Population expansion and genetic structure in cephalocereus nizandensis (Cactaceae), a microendemic cactus of rocky outcrops of the tehuantepec basin, Mexico

Background and aims – Cephalocereus nizandensis is a microendemic columnar cactus that grows isolated in xerophytic enclaves associated with rocky outcrops in the Isthmus of Tehuantepec, in the south of Mexico. Its demographic history and genetic structure were assessed to determine the main events that shaped its current restricted distribution. Material and methods – Chloroplast intergenic sequences of 40 individuals and inter simple sequence repeats (ISSRs) of 45 individuals from four isolated populations were used to estimate haplotypic and nucleotide diversity, using expected heterozygosity and the Shannon index. AMOVA, population pairwise F_ST, and Bayesian clustering analyses were performed to explore the genetic structure. Demographic history was estimated with neutrality tests, mismatch distribution analysis, and Bayesian skyline plots. Phylogenetic relationships and divergence times were determined using a median joining network and a Bayesian molecular clock. Key results – C. nizandensis has a high diversity and moderate genetic differentiation. The lowest elevation locality was found to be the most genetically distinct. The species has undergone a process of population expansion that began 150,000 years ago and has remained without evidence of a population contraction in the transition from the Pleistocene to the Holocene (11,700 years ago). Conclusions – C. nizandensis presents moderate but significant genetic differentiation, which may be due to an early divergence of its populations. Currently observed levels of genetic diversity are the result of historical maintenance of high population sizes and a population expansion approximately in the last 150,000 years, which was sustained independently of the climatic fluctuations of the Early Quaternary, due in part to the stability of the rocky habitat.

### STUDY MATERIAL
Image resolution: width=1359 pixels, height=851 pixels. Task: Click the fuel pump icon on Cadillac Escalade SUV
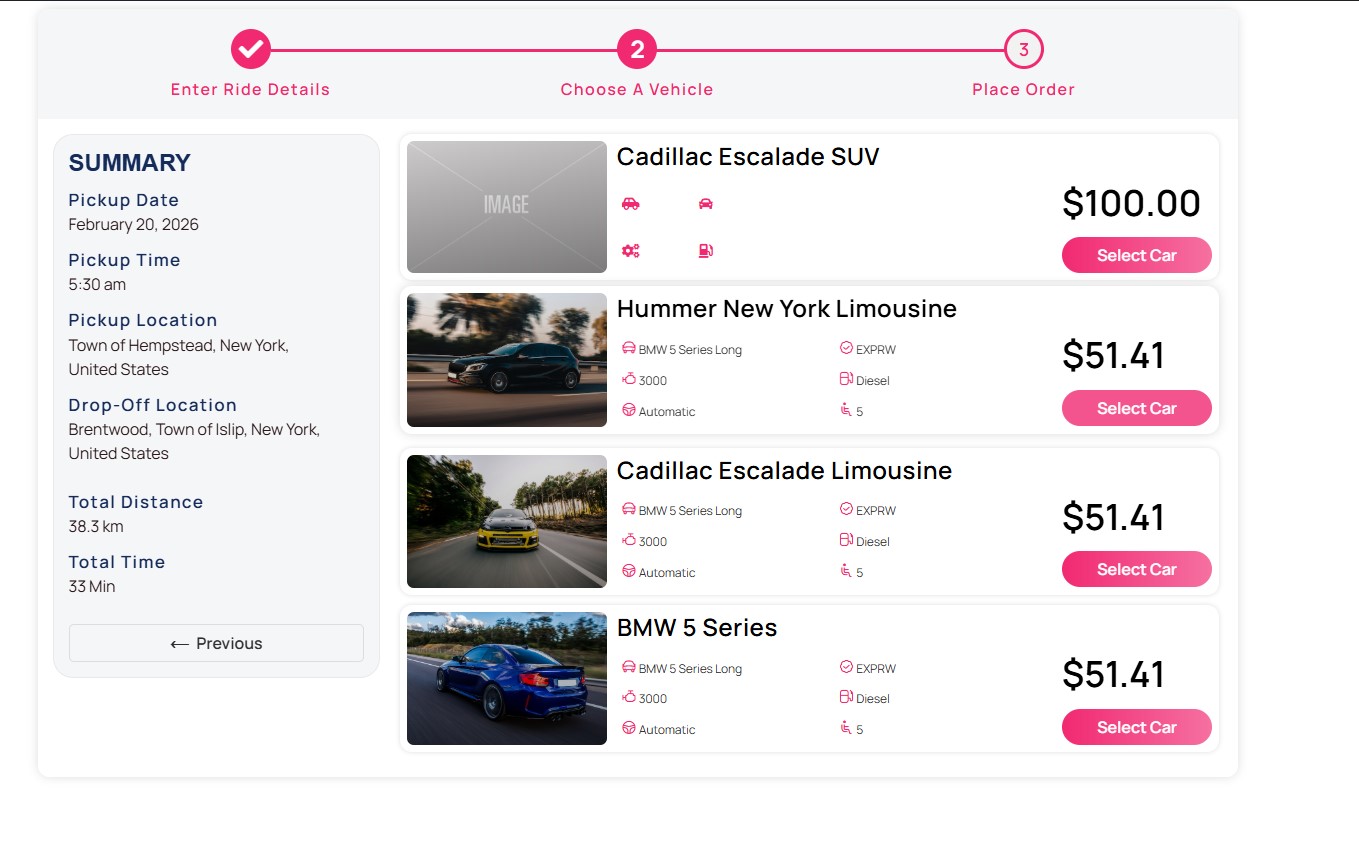[x=706, y=251]

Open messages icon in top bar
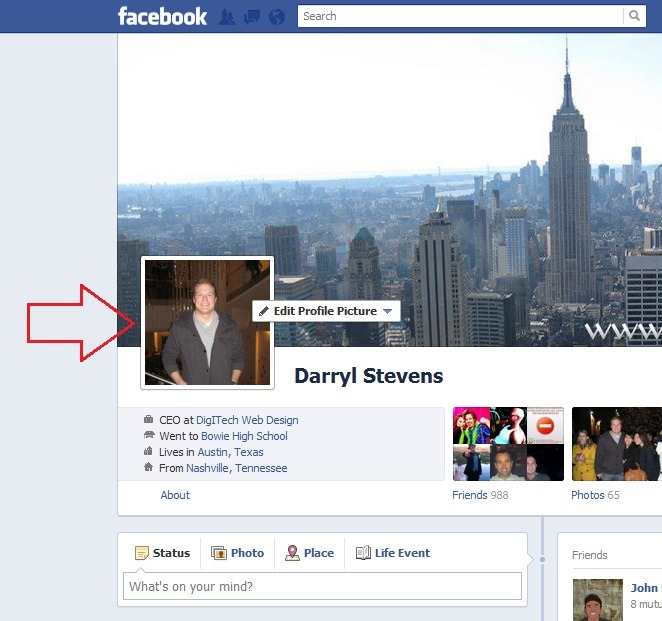(x=252, y=16)
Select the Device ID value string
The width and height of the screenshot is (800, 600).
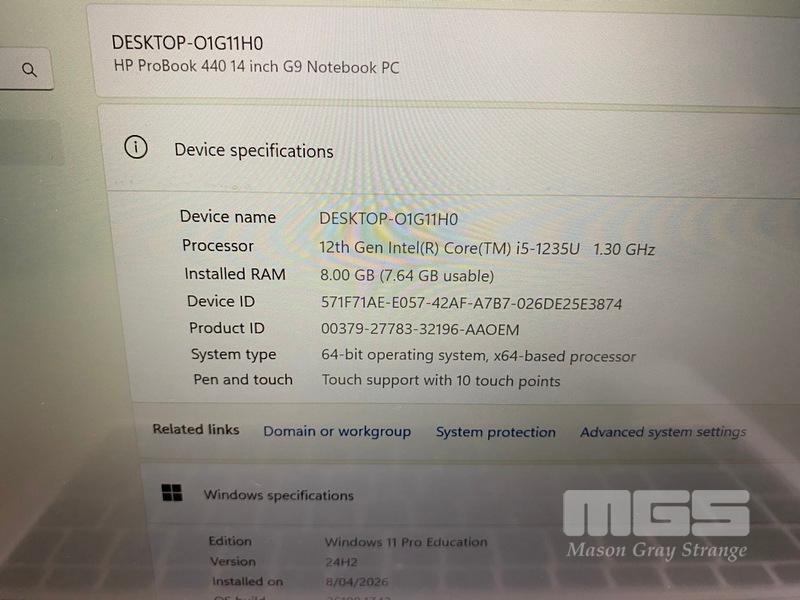tap(471, 304)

### PROBLEM DESCRIPTION
According to the text on Cephalocereus nizandensis, when did the species' population expansion begin? The lines have no connection to the text.

### RESPONSE TO THIS EXERCISE
About 150,000 years ago.